Amplitude shift keying (ASK) is a signaling method where the message is encoded in the amplitude of the transmitted waveform. A typical ASK receiver includes a receiving antenna followed by an analog front-end (AFE) which down-converts the wireless signal from the receiving antenna by extracting the signal envelope. The signal envelope is quantized into discrete values using an analog-to-digital converter (ADC) for further digital signal processing (DSP) since the received signal suffers from various non-idealities.
Examples of non-idealities include the following:                i) Phase jitter during modulation at the transmitter (a bounded time-offset uncertainty on the symbol transition time grid), which causes a time-varying deviation of the transmitted symbol period, manifesting as shifted rising and falling edges of symbols of a signal from their nominal positions.        ii) Bandwidth limited wireless channel introduces inter-symbol interference (ISI) into the received signal.
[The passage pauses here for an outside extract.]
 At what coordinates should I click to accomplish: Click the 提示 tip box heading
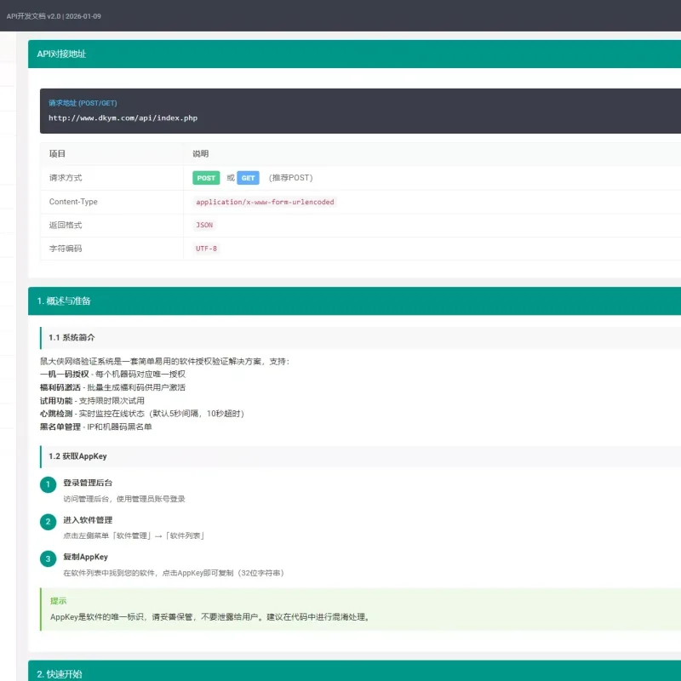[58, 601]
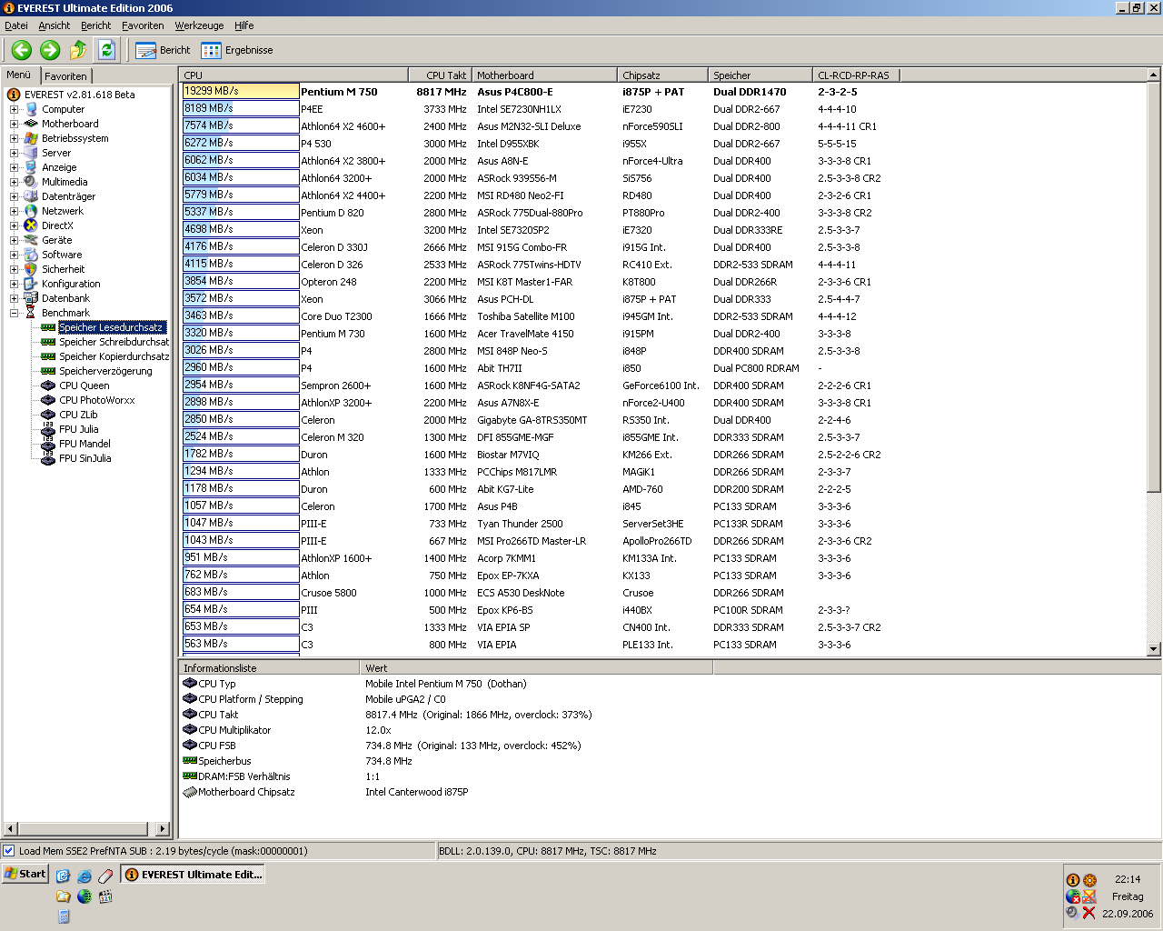This screenshot has width=1163, height=931.
Task: Click the green Forward arrow in toolbar
Action: pyautogui.click(x=50, y=50)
ISI increases with the transmission data rate, when the data rate exceeds the available channel bandwidth.        iii) Channels and the AFE can induce time-varying gain for each signal constellation point, which makes symbol detection difficult at the receiver.        iv) A high-pass filter effect arising from ac coupling and/or a power regulator in the AFE at the receiver, which suppresses low-frequency components to cause baseline wander in the received signal.        
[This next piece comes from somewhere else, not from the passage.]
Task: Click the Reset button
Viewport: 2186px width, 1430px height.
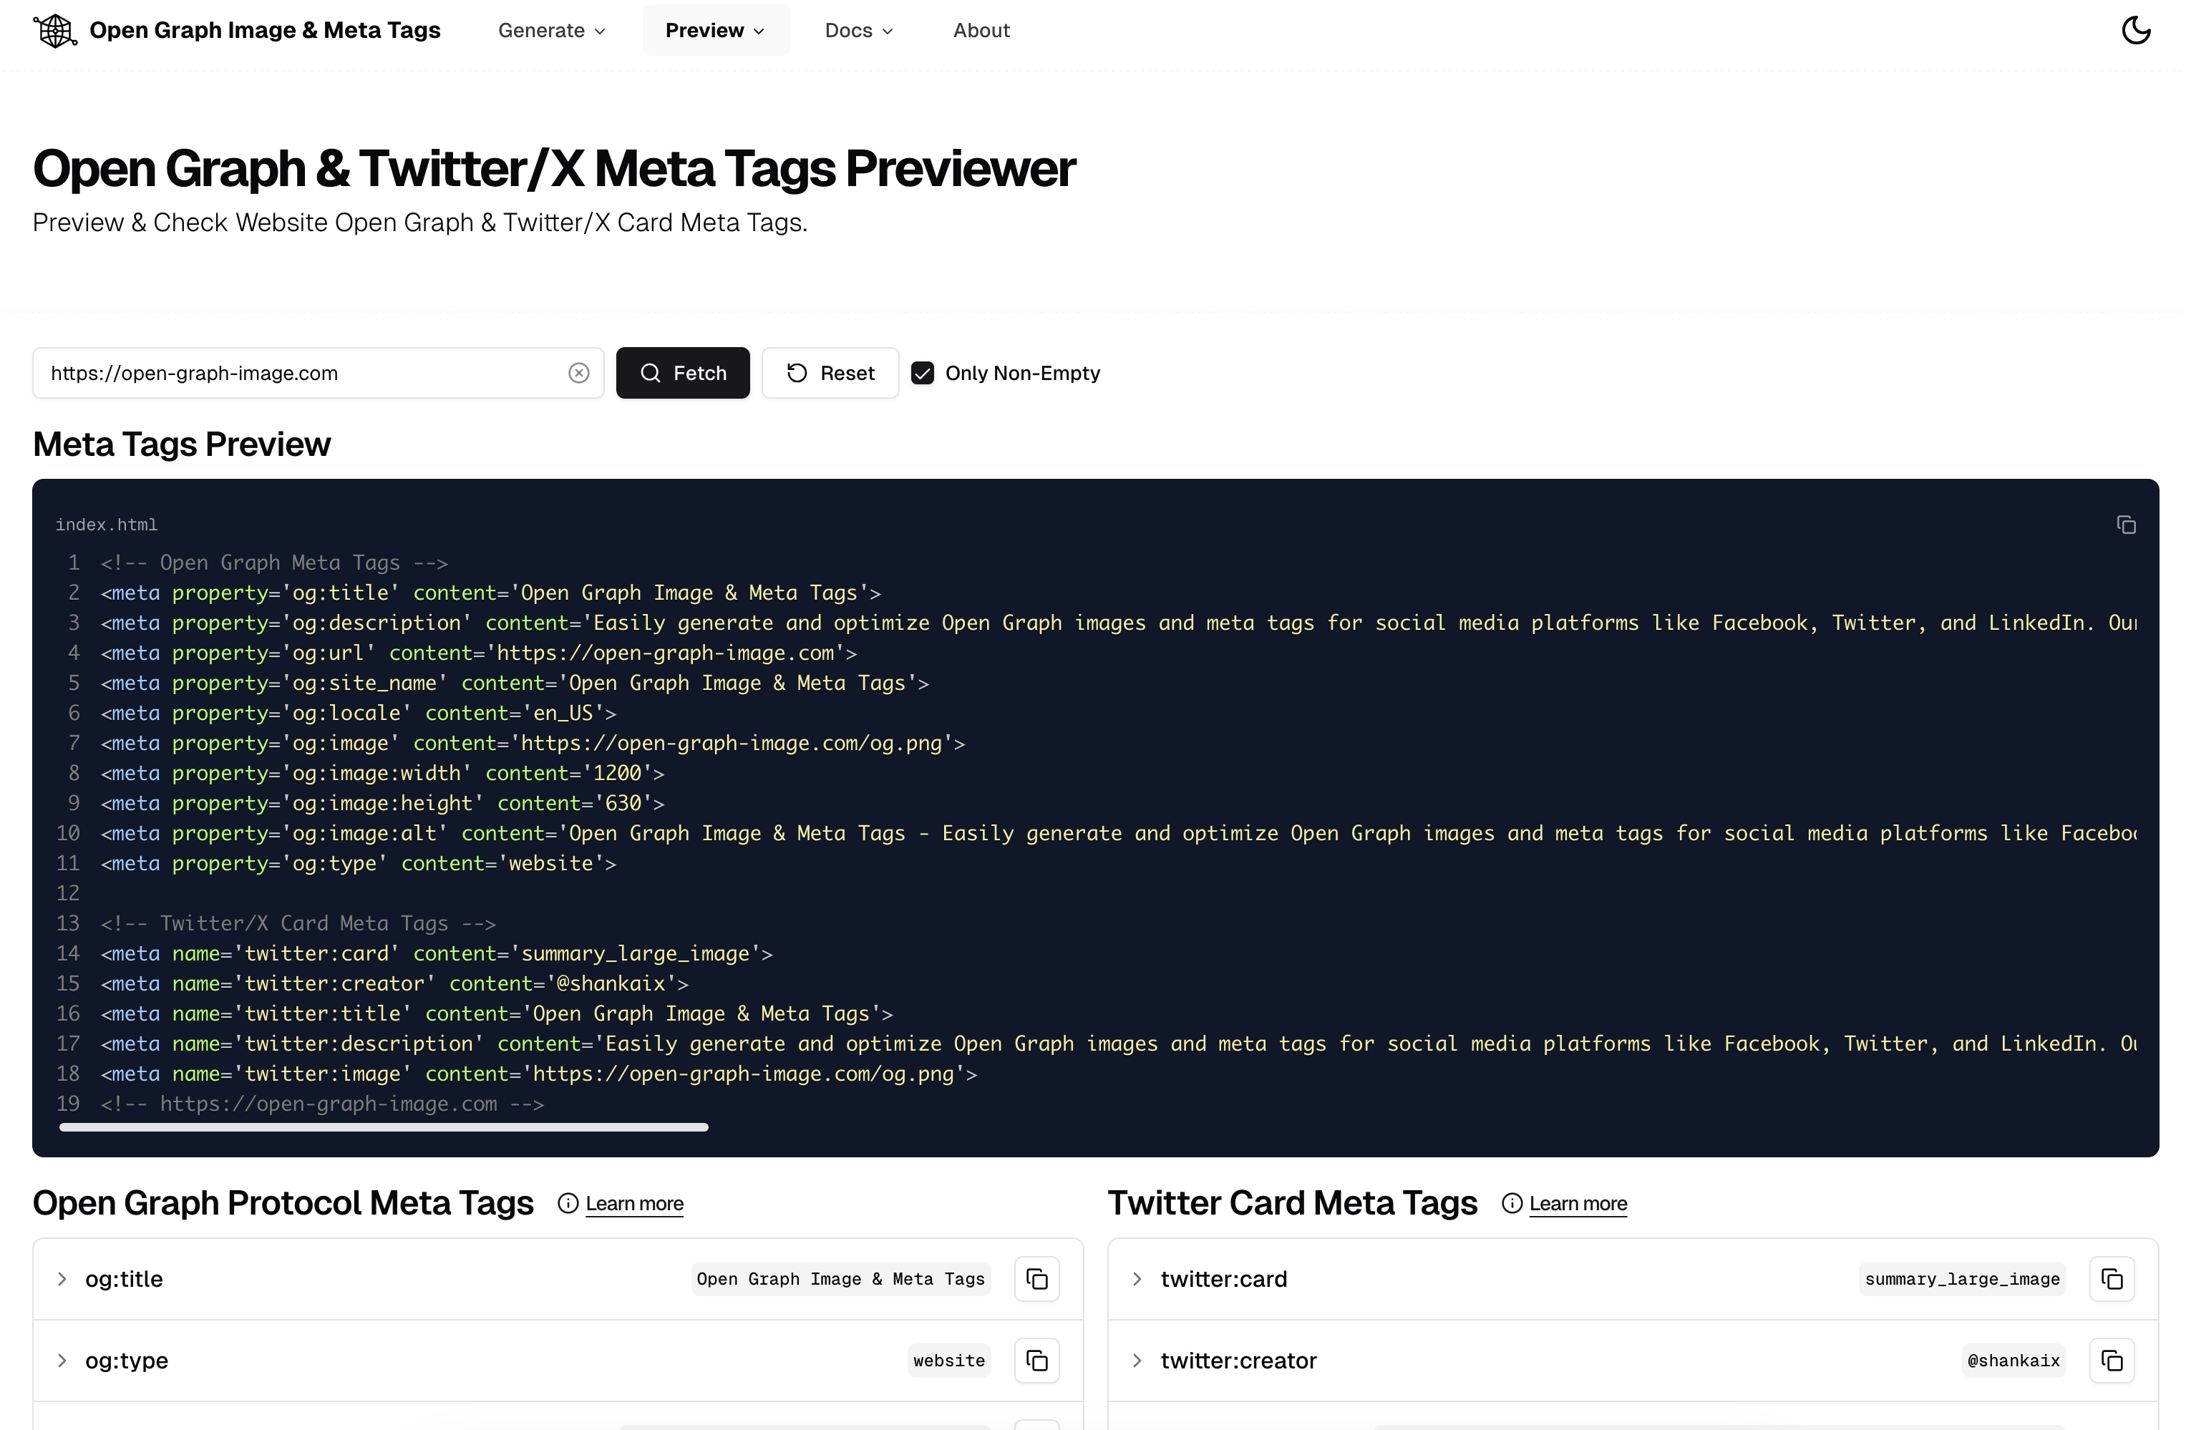Action: tap(829, 373)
These signal distortions necessitate DSP at the receiver to reliably recover the transmitted message without incurring symbol errors.
Traditionally, transversal, lattice, or block adaptive equalizers have been used to compensate for ISI and time-varying signal gain. However, in burst communications and in constrained frame formats with few or no training symbols, the equalizers may not be adequately trained. Consequently, the use of an equalizer with non-converged filter weights will yield a large residual ISI. Blind equalizers are an attractive alternative but their convergence time is generally long (in the order of several thousand symbols), making them unsuitable for burst communications.
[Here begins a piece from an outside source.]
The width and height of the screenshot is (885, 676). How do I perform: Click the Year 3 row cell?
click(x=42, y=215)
Phase jitter can be combated using fractionally-spaced equalization. Unfortunately, for the same reasons described above, a poorly converged equalizer is of little use in compensating phase jitter in burst communications.
In the literature, use of decision feedback equalizers and of low-pass filtered symbol decisions to restore the low-frequency components in the ADC's digitized signal output has been suggested to overcome baseline wander. However, these methods have increased computational complexity making them unsuitable for hardware implementation. Moreover, the equalizer based method would need increased filter length and training period, whereas difficult manual tuning of parameters is required in designing the low-pass filter used to restore the low-frequency components.